WRITTEN TASK.
In the material, swap "status line" for "toolbar" and rewrite the stretch from the line containing "This screenshot has" through the line containing "pos(934,68)", leaving everything else unchanged.
— start of DATA FOR THIS EXERCISE —
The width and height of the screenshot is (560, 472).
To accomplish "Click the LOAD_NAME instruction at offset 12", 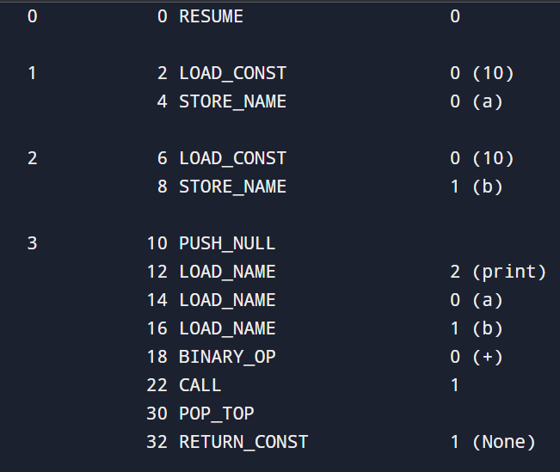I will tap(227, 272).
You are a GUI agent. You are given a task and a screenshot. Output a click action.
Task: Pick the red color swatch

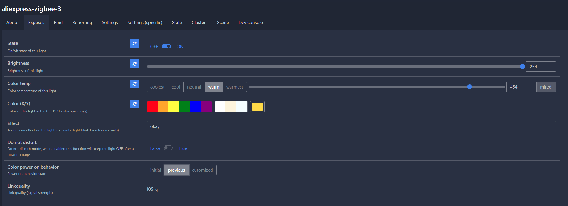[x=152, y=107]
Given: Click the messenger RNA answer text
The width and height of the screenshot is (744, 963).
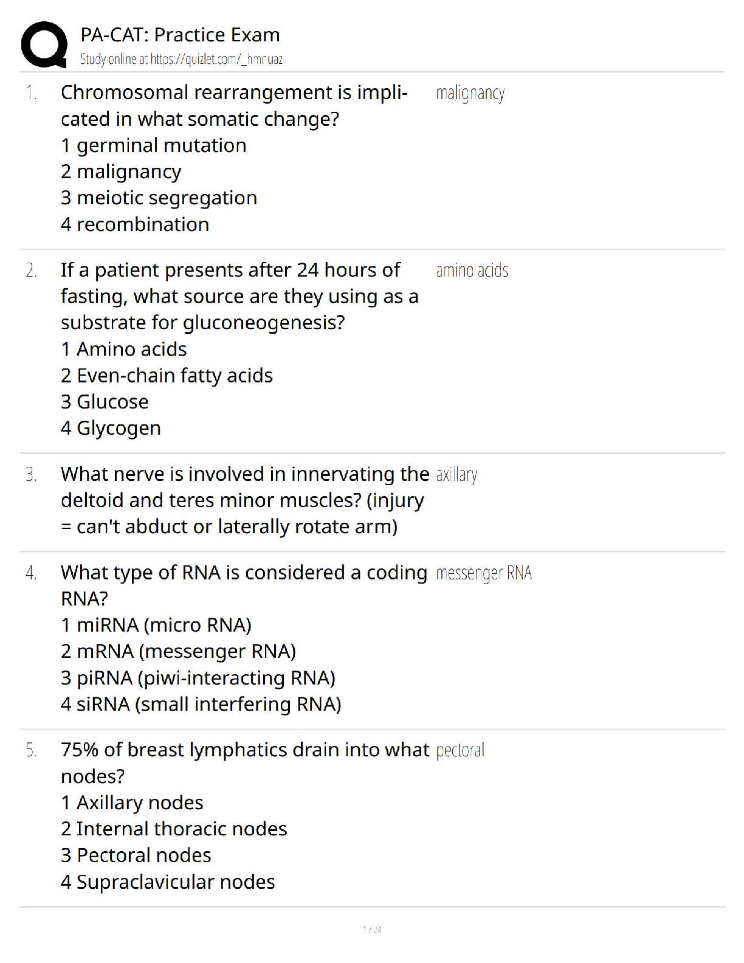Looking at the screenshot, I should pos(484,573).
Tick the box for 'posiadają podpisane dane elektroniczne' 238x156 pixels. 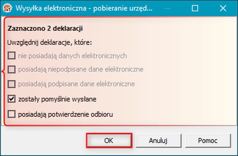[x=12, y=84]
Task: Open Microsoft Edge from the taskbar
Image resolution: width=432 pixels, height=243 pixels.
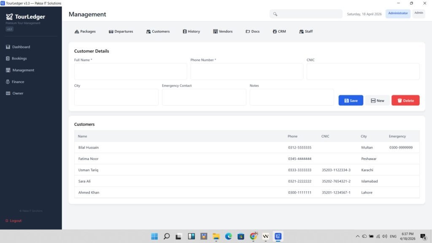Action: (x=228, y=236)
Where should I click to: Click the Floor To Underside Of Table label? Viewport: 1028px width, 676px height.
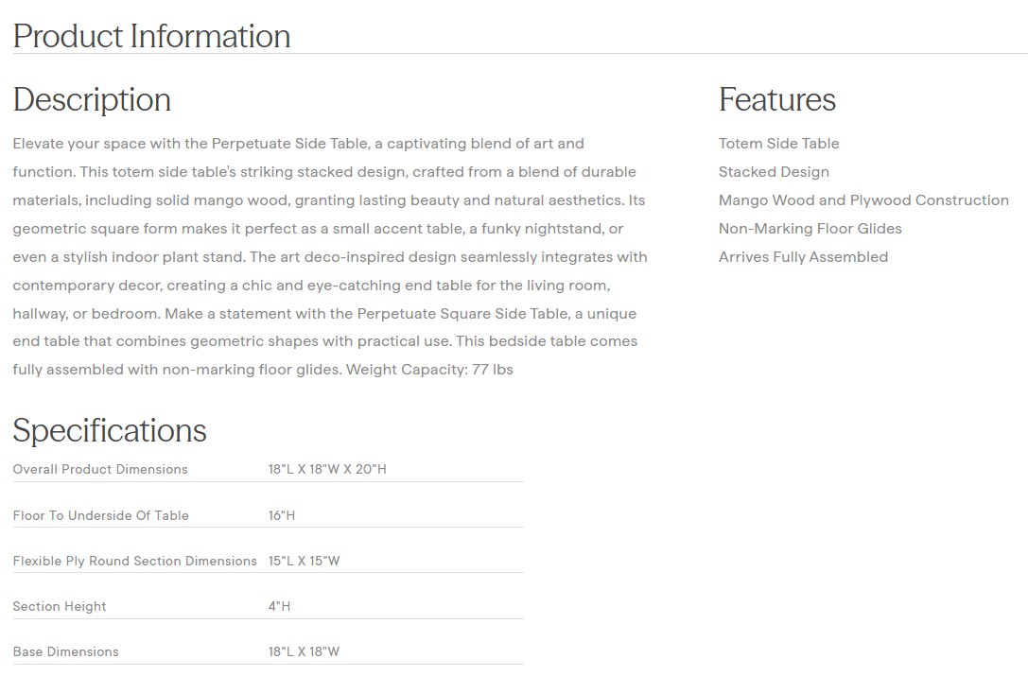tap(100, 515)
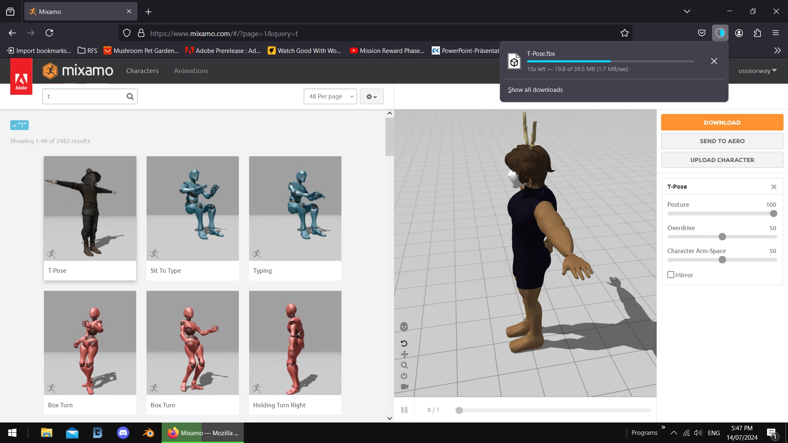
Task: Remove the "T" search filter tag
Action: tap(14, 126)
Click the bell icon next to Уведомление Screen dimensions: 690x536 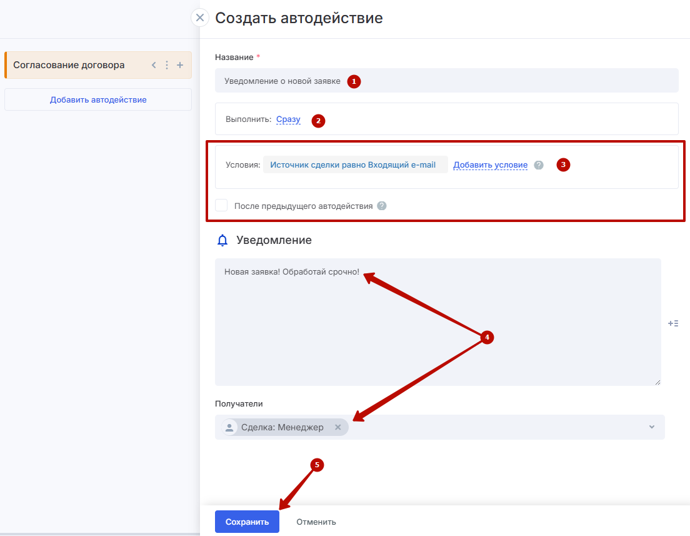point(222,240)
— end of DATA FOR THIS EXERCISE —
— start of DATA FOR THIS EXERCISE —
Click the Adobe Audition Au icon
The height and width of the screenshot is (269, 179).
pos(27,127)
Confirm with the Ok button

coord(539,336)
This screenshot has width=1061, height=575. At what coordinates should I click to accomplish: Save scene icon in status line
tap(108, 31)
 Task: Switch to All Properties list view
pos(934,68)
— end of DATA FOR THIS EXERCISE —
— start of DATA FOR THIS EXERCISE —
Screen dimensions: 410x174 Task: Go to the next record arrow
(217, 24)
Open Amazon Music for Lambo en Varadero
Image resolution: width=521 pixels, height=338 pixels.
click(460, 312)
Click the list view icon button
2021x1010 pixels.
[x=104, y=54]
— end of DATA FOR THIS EXERCISE —
ANSWER.
This screenshot has width=1061, height=575. At what coordinates should I click to accomplish: Save scene icon in toolbar
tap(108, 31)
 Task: Switch to All Properties list view
pos(934,68)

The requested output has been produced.